* [PROBLEM STATEMENT] Return exactly the lines of the data below, from the one that contains "The height and width of the screenshot is (1120, 1085)." through the final line, and leave out every picture.

* [EXTRACTED MATERIAL]
-------

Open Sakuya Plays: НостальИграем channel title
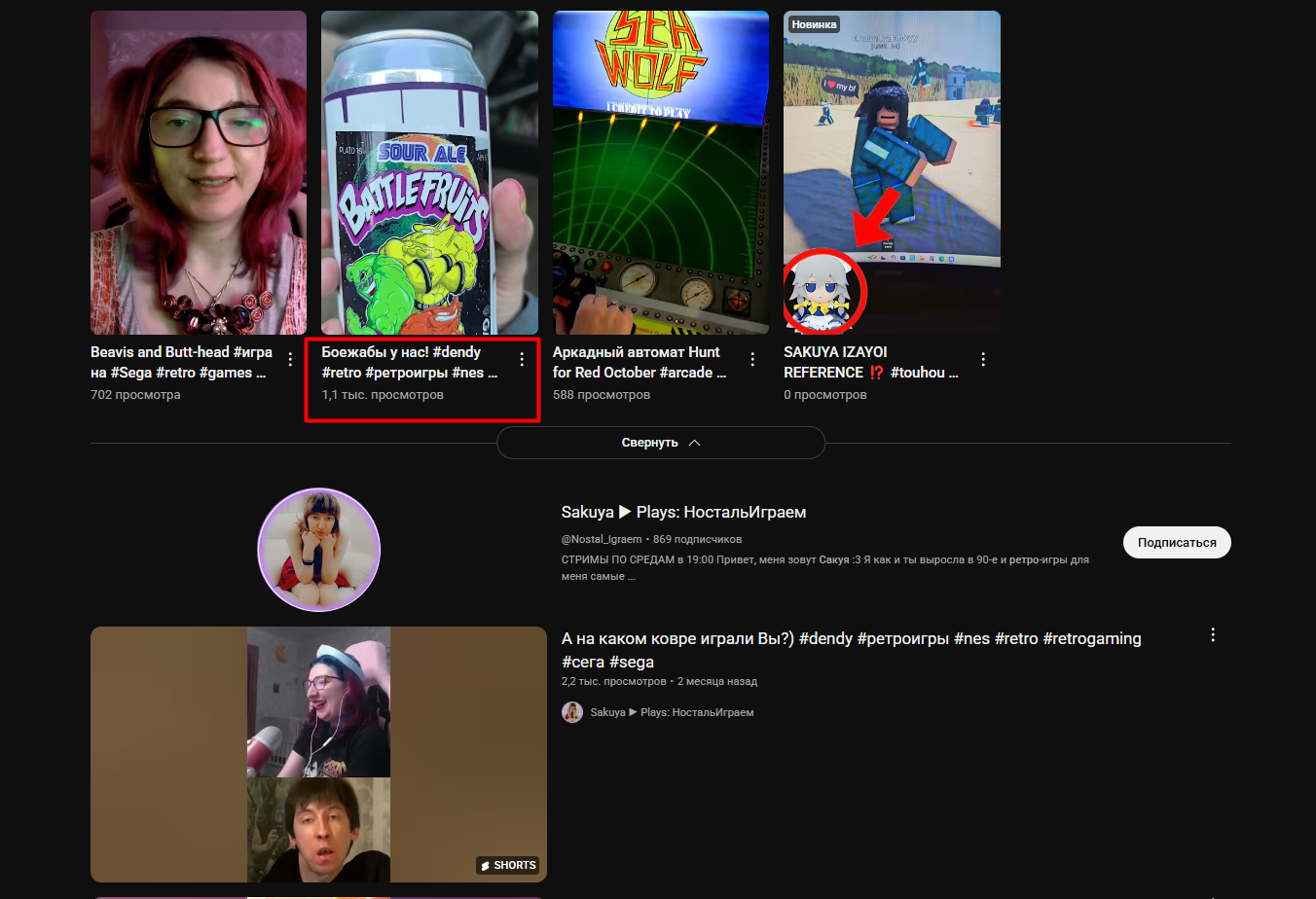The height and width of the screenshot is (899, 1316). tap(683, 512)
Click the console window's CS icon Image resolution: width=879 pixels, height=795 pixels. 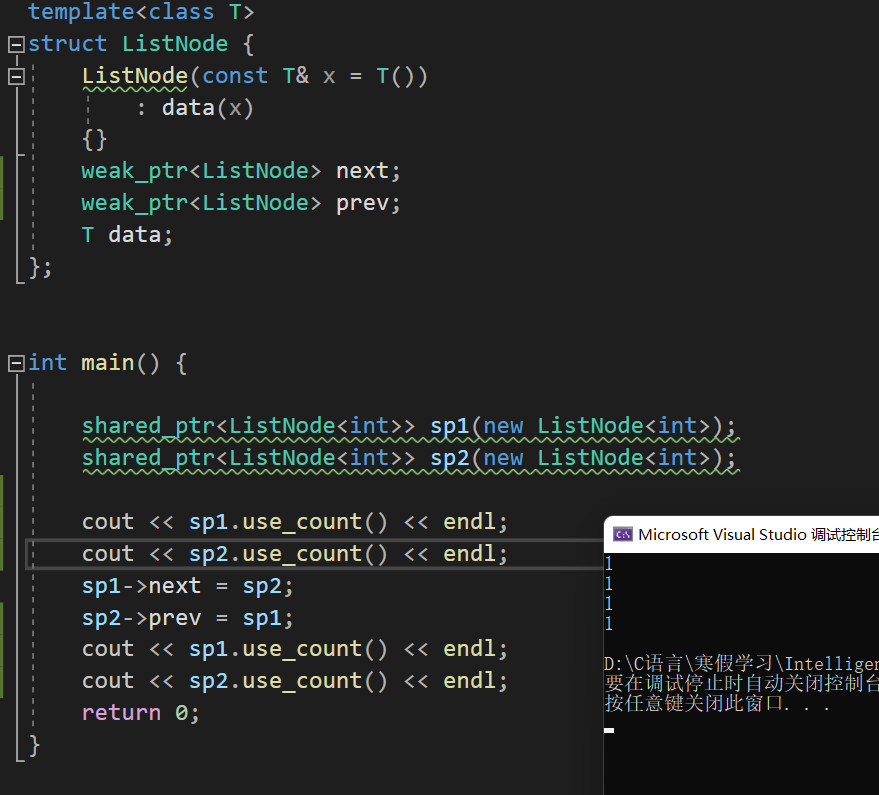tap(621, 533)
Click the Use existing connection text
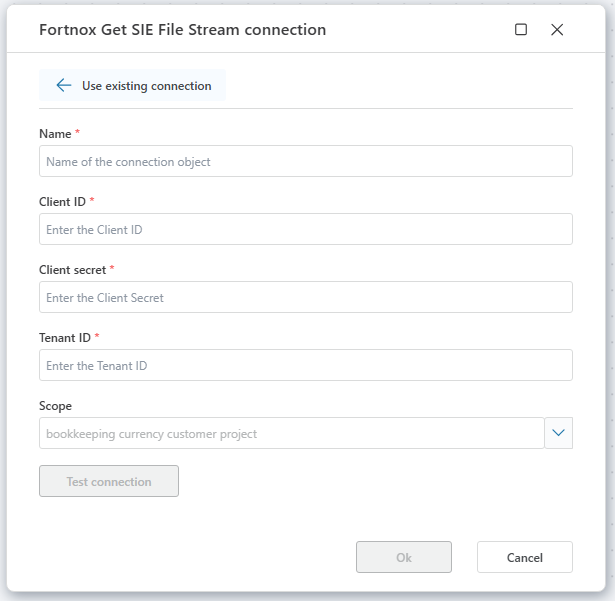The image size is (615, 601). click(x=146, y=86)
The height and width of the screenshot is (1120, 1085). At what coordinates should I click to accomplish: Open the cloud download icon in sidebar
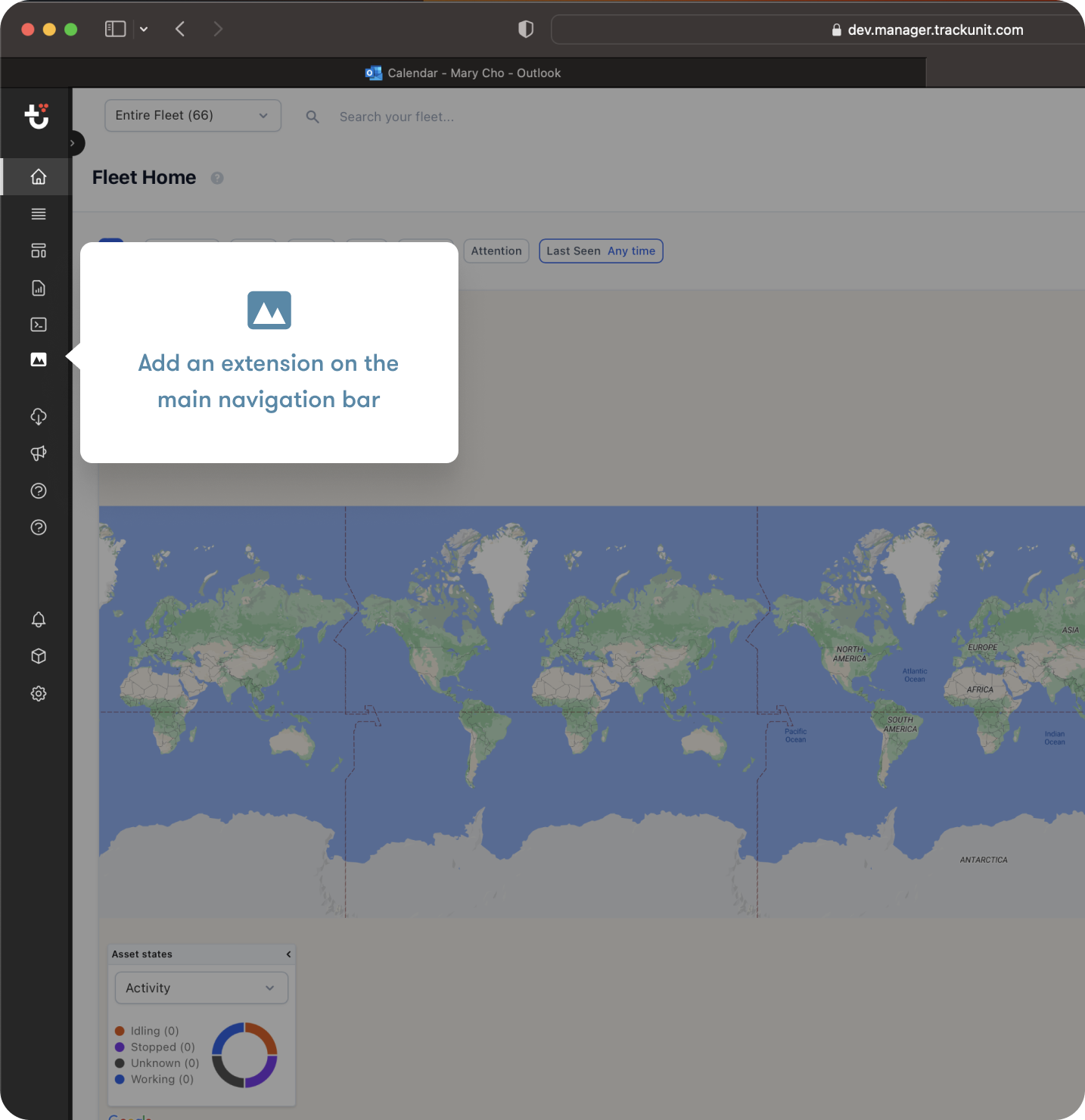(x=39, y=416)
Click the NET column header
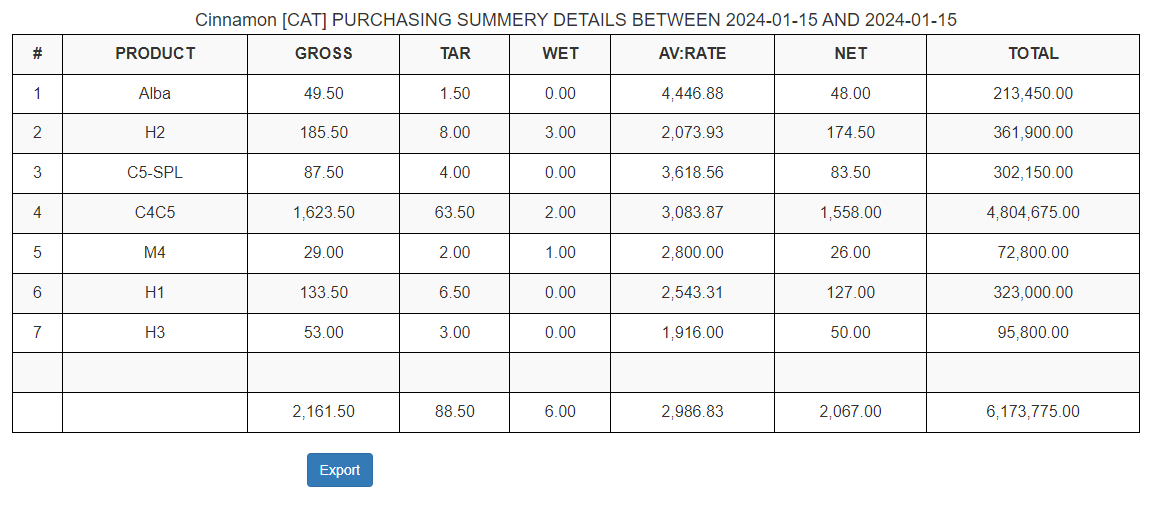The height and width of the screenshot is (509, 1164). coord(850,54)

-------

* [RESULT]
The height and width of the screenshot is (1120, 1085). At what coordinates should I click to accomplish: Open the cloud download icon in sidebar
(x=39, y=416)
Click the NET column header
The height and width of the screenshot is (509, 1164). coord(850,54)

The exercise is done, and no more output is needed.